Exercise text:
· · · · · · ·
Let me expand a bit on the origin of category theory in mathematics.

Mathematics is most commonly described in the language of set theory, where objects are constructed from basic building blocks to create bigger blocks. This is much in the same way as algorithms are described in something concrete, say a programming language.

At some point, certain high-level constructs started to appear, where the same high-level behaviour was exhibited in otherwise completely disconnected fields. Explaining what is going on then started to become messy, for example take following quote from Hatcher's Algebraic Topology concerning covering spaces: "This is often called the Galois correspondence because of its surprising similarity to another basic correspondencein the purely algebraic subject of Galois theory". The problem is that in order to understand this, the reader has to understand two fields which are not at all connected and furthermore, the relationship looks nothing alike in the language of set theory.

Category theory was invented as a formal language which could describe such high-level behaviour. In this language this language we would could now say that there is an "contravariant equivalence of categories", which helps if you've seen it before and doesn't help at all if you haven't.

So category theory is massively useful in understanding the similarities between fields, and can be used to transfer understanding from one field to another. It it also useful for understanding more abstract fields where the intuition must be gained by analogy with something more concrete. It doesn't do much in itself, and I don't think it makes much sense to study the mathematical aspects of category theory without any good examples to apply it to.
· · · · · · ·
Work to complete:
Reproduce the category theory post word for word, between "So category theory" and "apply it to.", inclusive.
· · · · · · ·
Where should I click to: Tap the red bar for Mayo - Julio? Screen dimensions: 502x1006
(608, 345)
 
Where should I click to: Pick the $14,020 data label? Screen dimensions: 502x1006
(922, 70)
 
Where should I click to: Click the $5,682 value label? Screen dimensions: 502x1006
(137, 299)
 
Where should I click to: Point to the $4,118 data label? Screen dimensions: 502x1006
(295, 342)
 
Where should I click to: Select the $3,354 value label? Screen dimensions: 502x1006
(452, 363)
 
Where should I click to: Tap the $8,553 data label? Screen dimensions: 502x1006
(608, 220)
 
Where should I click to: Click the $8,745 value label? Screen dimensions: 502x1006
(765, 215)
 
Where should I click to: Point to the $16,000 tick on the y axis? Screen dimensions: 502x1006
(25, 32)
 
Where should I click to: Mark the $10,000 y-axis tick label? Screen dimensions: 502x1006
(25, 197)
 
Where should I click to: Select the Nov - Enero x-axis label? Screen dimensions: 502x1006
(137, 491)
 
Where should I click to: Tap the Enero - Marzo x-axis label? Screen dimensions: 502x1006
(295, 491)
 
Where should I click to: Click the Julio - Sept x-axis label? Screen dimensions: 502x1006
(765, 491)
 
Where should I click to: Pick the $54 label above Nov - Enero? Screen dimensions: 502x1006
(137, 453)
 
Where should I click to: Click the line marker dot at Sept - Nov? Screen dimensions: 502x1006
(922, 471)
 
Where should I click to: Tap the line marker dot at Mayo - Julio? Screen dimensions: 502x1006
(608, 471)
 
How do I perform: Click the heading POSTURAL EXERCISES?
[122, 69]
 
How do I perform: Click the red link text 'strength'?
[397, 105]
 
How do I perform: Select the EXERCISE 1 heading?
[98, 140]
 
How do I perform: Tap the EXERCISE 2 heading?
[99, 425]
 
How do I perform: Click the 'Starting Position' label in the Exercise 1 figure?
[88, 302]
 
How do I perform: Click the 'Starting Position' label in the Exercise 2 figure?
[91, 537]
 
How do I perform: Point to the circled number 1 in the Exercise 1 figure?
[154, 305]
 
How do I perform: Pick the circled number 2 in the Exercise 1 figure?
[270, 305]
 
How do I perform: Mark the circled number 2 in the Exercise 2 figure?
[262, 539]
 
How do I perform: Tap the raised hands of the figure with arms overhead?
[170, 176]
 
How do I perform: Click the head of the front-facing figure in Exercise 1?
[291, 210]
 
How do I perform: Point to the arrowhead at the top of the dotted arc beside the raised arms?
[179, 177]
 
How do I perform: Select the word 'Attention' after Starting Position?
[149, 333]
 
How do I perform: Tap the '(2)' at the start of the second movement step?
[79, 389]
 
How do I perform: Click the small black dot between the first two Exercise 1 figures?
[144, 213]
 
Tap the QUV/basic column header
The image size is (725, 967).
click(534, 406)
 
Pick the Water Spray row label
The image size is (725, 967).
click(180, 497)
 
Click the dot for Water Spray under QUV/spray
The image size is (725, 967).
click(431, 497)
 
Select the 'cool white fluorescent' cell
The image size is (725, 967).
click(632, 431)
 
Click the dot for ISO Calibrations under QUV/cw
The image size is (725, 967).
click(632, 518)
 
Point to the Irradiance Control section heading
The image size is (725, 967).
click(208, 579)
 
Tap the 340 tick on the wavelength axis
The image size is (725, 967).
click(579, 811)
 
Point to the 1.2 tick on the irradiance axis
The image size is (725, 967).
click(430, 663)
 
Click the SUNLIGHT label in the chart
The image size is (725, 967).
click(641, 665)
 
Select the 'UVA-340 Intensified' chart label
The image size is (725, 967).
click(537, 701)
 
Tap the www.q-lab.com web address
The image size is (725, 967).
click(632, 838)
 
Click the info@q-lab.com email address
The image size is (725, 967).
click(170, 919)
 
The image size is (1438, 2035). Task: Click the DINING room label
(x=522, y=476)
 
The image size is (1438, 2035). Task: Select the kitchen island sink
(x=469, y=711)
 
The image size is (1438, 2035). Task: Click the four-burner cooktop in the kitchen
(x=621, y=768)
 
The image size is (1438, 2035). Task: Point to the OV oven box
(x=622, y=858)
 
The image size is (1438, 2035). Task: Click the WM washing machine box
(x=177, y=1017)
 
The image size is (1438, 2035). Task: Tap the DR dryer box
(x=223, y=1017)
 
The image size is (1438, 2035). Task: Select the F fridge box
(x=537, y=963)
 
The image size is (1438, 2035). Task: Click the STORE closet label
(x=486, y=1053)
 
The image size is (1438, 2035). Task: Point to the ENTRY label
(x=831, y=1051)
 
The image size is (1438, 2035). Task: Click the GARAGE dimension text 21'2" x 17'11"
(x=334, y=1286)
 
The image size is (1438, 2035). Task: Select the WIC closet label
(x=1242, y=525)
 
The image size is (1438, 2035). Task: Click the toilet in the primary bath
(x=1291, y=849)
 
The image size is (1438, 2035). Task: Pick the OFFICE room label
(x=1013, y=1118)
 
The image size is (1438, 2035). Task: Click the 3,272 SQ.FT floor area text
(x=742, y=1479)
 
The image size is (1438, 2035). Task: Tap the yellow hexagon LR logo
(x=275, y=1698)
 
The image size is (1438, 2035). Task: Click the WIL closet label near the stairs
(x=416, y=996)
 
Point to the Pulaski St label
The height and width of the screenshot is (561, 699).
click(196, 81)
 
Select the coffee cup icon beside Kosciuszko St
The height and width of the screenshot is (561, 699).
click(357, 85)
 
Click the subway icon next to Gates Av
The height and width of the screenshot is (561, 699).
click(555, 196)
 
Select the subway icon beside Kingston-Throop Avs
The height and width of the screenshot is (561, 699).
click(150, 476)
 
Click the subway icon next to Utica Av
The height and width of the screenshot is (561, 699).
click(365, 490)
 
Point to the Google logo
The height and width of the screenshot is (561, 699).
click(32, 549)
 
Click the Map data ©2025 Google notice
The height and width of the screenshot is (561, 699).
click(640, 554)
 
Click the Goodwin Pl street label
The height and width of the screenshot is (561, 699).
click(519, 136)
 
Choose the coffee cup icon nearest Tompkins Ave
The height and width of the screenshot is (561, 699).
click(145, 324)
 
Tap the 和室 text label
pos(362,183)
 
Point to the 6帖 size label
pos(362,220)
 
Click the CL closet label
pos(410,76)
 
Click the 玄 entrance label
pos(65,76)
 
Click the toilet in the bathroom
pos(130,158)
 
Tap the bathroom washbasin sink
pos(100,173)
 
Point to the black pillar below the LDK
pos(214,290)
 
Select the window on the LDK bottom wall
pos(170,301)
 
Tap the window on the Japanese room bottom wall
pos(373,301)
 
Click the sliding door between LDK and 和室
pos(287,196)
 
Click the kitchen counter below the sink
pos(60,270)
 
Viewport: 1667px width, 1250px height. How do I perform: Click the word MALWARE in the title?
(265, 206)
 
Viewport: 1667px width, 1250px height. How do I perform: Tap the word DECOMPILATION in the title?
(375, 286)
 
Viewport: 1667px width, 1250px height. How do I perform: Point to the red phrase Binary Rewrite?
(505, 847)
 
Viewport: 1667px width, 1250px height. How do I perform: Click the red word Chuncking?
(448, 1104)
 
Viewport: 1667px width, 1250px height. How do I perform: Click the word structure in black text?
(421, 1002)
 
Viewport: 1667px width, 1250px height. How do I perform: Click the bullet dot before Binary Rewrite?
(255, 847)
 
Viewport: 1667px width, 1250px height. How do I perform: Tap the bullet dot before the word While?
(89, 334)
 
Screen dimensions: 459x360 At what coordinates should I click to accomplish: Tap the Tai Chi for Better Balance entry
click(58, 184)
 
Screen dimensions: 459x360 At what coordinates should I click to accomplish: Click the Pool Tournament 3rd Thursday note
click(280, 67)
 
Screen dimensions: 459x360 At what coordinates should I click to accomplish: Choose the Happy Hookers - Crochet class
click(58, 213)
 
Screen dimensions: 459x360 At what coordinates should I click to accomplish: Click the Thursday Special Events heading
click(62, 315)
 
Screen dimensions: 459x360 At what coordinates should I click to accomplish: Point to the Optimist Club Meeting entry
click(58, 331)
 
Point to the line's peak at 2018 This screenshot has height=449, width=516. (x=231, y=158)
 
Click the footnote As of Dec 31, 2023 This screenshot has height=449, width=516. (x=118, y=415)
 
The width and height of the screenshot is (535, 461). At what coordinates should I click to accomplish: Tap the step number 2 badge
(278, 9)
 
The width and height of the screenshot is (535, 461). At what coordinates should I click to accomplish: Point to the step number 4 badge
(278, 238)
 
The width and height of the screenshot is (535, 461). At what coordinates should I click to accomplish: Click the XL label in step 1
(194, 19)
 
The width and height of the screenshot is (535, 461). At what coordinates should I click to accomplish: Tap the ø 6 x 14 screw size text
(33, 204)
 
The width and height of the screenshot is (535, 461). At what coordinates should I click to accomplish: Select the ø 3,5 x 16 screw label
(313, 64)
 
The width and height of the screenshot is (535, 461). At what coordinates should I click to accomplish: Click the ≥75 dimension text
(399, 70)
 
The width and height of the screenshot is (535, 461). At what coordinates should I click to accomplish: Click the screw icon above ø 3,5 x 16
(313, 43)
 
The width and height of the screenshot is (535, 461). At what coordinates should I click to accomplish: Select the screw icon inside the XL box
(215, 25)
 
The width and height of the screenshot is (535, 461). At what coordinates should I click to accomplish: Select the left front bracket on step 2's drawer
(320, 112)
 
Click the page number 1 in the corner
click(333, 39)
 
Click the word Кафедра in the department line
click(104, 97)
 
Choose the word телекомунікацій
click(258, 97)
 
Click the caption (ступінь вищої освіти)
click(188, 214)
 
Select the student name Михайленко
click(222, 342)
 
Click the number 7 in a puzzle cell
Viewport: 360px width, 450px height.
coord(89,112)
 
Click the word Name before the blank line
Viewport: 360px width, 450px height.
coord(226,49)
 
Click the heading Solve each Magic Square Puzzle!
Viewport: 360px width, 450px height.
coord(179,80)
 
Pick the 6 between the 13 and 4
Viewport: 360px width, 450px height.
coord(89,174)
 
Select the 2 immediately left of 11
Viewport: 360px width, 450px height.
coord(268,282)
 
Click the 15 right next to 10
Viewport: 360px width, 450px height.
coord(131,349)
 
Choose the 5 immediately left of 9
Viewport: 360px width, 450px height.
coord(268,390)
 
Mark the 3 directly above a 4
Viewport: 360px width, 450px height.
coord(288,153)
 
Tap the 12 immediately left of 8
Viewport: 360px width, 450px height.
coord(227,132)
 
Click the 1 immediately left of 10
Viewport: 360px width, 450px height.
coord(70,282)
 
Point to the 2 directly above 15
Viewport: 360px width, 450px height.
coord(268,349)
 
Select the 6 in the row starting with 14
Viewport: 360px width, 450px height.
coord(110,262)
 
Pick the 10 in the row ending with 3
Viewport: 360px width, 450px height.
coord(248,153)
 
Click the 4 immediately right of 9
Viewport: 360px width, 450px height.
· · · · · · ·
Answer space:
So category theory is massively useful in understanding the similarities between fields, and can be used to transfer understanding from one field to another. It it also useful for understanding more abstract fields where the intuition must be gained by analogy with something more concrete. It doesn't do much in itself, and I don't think it makes much sense to study the mathematical aspects of category theory without any good examples to apply it to.